AUSTRALIA // FILM

Australian Centre for the Moving Image (ACMI) in association with Melbourne Festival presents

Eyes Without A Face

SURVEILLANCE IN CINEMA

Curated by Australian Centre for the Moving Image

The act of surveillance has long been an instrument of monitoring and controlling citizens by omnipotent governments.

With the advent of new technologies the ways and means to watch have become, so to speak, ‘democratised’. So what happens when surveillance falls into the hands of ordinary people? This group of films examines how the act of watching and listening warps the way we conduct ourselves behind closed doors.

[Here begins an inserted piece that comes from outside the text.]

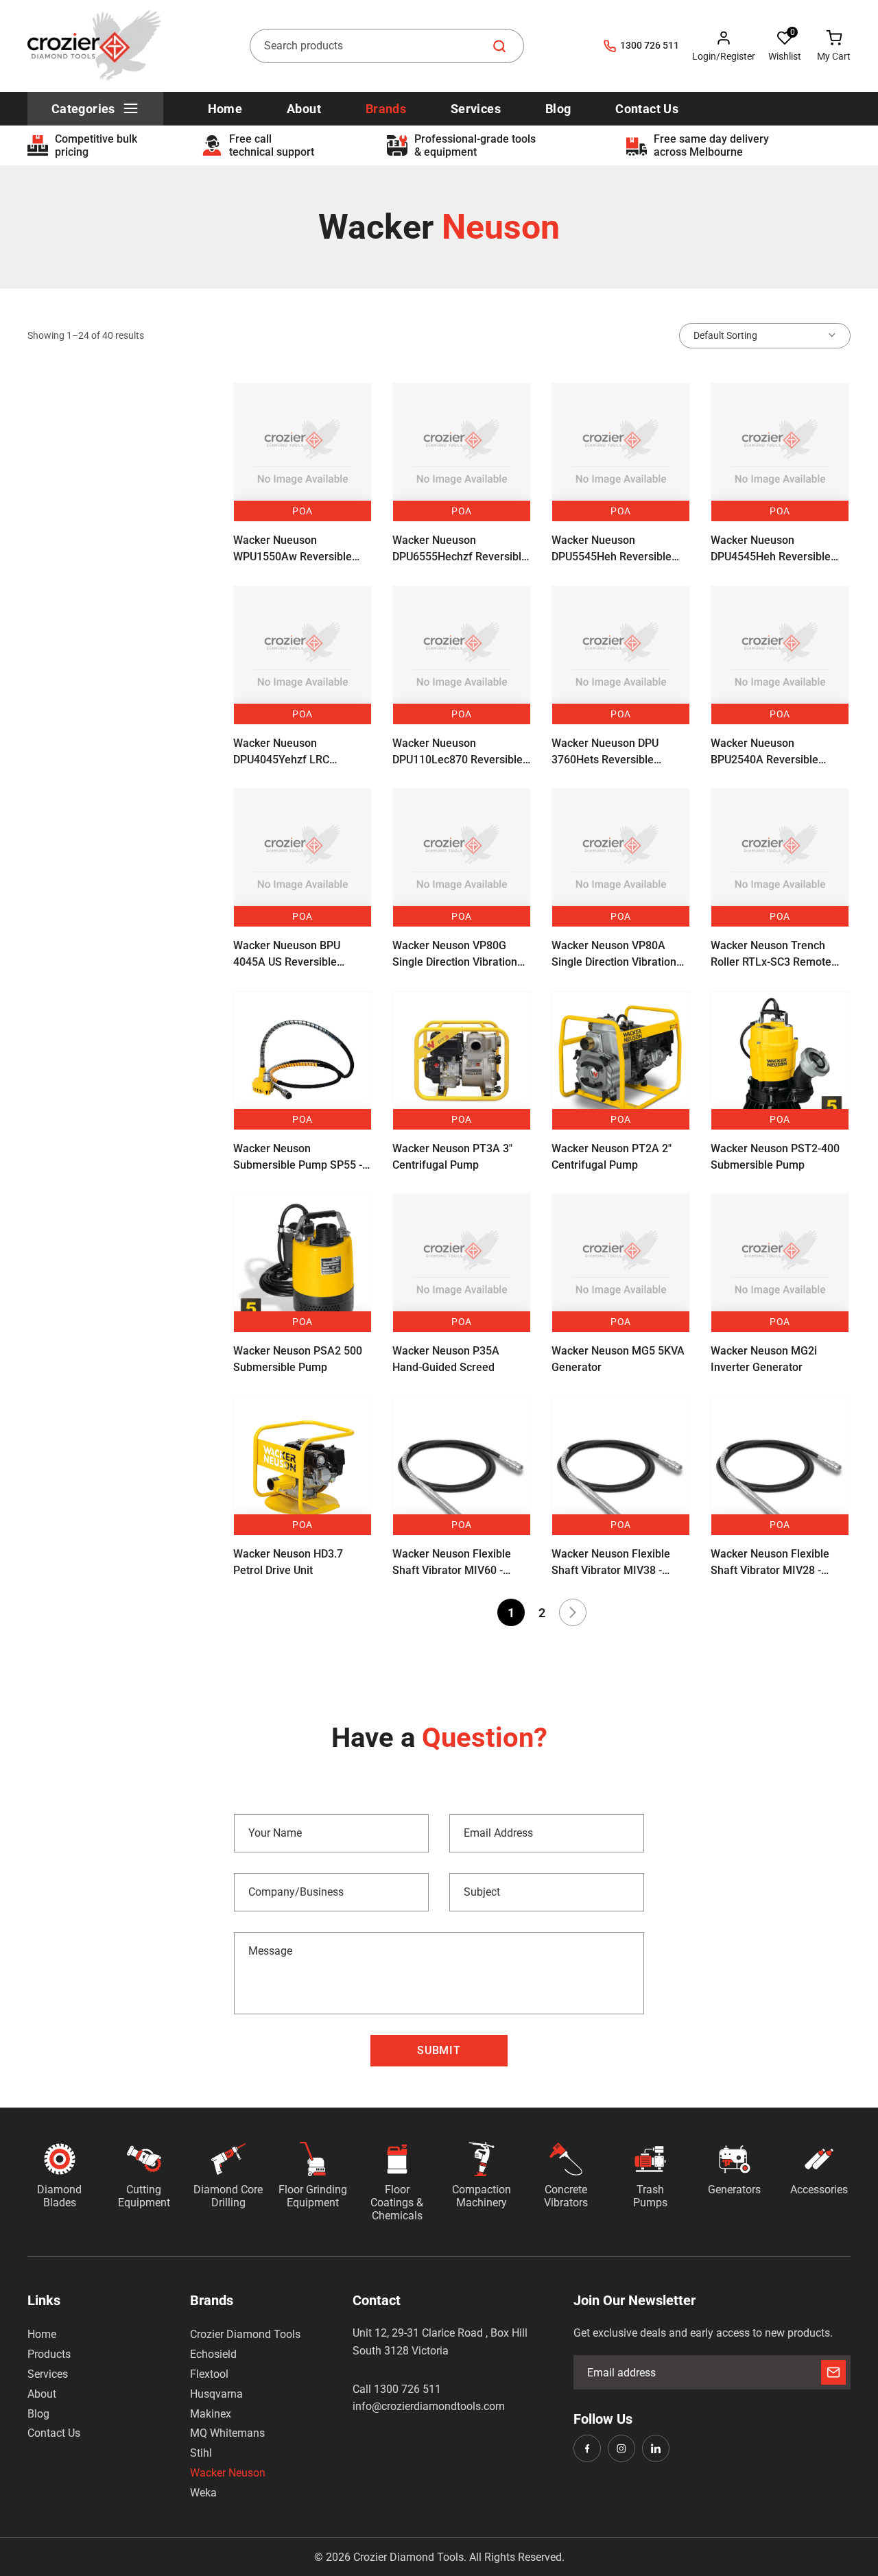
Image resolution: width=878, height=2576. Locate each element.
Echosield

NINETEEN EIGHTY-FOUR (USA)

THU 08 OCTOBER at 6.30PM
FRI 23 OCTOBER at 6.45PM

George Orwell’s all too believable dystopian future is fully realised in Michael Radford’s gritty and faithful adaptation.

BLOW OUT (USA)

FRI 09 & SAT 17 OCTOBER at 7PM
SUN 25 OCTOBER at 7.30PM

Brian de Palma uses the basic structure of Michelangelo Antonioni’s classic Blow-Up (1966) to explore the deep cynicism and paranoia Americans felt post-Watergate and the Kennedy assassination.

RED ROAD (UK)

SAT 10 OCTOBER at 6.30PM
SUN 25 OCTOBER at 5PM

Bathed in deep, luscious reds, Andrea Arnold’s Red Road takes her female protagonist down a dangerous path of obsession and sexual desire.

REAR WINDOW (USA)

SUN 11 OCTOBER at 4PM
FRI 16 OCTOBER at 2.45PM

James Stewart starts in Hitchcock's masterful and suspenseful thriller about the voyeur in us all.

HIDDEN (FRANCE)

THU 15 OCTOBER at 7PM
FRI 23 OCTOBER at 4PM

A well-to-do Parisian couple, played by Juliette Bonche and Daniel Auteuil, are terrorised by the mysterious appearance of a series of surveillance video tapes.

WE LIVE IN PUBLIC (USA)

FRI 16 OCTOBER at 5.30PM
THU 22 OCTOBER at 7PM

Filmed over 15 years, this riveting documentary traces the rise and fall of 'the greatest internet pioneer you've never heard of,' Josh Harris.

CITIZENFOUR (USA)

FRI 16 OCTOBER at 7.30PM
THU 22 OCTOBER at 9PM

An explosive and timely documentary that examines the ever increasing erosion of privacy and the government’s growing and alarming powers to monitor and record our every move.